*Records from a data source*
- - -

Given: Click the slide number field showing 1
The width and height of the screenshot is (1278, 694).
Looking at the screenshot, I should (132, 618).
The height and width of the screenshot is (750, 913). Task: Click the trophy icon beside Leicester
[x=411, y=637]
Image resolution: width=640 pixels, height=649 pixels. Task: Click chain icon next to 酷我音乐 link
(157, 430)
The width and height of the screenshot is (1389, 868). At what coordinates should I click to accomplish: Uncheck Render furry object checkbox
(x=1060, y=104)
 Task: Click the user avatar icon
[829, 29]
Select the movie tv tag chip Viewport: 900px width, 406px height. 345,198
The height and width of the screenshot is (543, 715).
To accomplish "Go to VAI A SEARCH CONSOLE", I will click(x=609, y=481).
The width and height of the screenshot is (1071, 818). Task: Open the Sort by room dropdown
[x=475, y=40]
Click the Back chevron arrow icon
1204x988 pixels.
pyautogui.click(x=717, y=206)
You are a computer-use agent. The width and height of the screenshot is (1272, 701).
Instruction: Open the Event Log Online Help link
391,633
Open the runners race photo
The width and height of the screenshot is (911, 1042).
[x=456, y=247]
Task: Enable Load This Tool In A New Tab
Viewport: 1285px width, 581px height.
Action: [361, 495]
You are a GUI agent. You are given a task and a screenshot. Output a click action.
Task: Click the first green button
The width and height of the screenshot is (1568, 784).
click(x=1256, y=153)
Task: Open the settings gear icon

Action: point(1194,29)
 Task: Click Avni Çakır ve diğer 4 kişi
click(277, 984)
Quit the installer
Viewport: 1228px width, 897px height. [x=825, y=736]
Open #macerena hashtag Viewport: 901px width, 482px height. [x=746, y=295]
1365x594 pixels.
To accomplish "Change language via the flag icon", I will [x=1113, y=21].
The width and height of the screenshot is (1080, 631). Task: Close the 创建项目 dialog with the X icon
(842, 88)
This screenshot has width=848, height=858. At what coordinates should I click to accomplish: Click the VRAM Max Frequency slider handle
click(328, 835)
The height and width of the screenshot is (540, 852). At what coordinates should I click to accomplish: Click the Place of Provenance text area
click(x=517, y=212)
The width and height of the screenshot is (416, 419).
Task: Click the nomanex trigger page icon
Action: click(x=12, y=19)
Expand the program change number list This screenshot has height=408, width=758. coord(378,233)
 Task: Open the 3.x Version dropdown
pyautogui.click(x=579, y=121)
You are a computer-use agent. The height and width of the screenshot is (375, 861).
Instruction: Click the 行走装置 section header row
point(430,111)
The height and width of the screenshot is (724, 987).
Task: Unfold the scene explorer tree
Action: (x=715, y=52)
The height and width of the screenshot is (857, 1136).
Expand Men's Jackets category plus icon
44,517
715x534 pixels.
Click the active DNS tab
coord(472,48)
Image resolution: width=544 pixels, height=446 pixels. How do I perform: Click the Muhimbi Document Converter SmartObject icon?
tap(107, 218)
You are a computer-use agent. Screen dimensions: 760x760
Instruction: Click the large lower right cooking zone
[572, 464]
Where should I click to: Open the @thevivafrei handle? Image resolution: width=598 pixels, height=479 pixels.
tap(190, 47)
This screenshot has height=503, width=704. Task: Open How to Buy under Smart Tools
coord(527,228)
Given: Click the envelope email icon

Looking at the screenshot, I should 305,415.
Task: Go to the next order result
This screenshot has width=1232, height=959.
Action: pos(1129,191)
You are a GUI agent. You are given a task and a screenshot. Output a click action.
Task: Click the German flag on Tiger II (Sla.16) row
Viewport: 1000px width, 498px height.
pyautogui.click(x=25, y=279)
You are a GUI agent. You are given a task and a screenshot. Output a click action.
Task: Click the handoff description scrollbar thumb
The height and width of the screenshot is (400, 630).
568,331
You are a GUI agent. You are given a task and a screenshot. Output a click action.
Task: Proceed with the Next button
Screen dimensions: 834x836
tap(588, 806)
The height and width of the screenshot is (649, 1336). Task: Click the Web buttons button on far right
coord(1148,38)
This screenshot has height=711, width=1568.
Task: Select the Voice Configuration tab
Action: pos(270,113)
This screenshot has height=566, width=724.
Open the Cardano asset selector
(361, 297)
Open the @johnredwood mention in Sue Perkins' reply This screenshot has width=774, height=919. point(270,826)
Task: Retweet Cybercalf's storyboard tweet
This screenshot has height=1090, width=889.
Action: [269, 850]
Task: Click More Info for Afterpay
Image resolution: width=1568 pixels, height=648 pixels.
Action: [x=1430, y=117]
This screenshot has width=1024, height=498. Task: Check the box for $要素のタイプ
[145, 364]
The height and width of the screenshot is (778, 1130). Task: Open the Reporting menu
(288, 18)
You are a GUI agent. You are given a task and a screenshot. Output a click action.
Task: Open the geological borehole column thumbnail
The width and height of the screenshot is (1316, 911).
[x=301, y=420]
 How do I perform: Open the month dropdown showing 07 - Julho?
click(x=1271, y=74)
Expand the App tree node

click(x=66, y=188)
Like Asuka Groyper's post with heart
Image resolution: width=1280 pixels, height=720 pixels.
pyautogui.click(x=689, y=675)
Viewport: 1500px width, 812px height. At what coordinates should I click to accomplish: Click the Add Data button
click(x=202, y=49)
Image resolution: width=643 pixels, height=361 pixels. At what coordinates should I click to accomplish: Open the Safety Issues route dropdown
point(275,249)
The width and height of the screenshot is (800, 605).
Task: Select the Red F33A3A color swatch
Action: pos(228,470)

- - -

*Task goal*
Among the lines of the data, identify those with the word "number". Copy each of them.

*Your response*
Given: Click the slide number field showing 1
Expand the program change number list This screenshot has height=408, width=758. coord(378,233)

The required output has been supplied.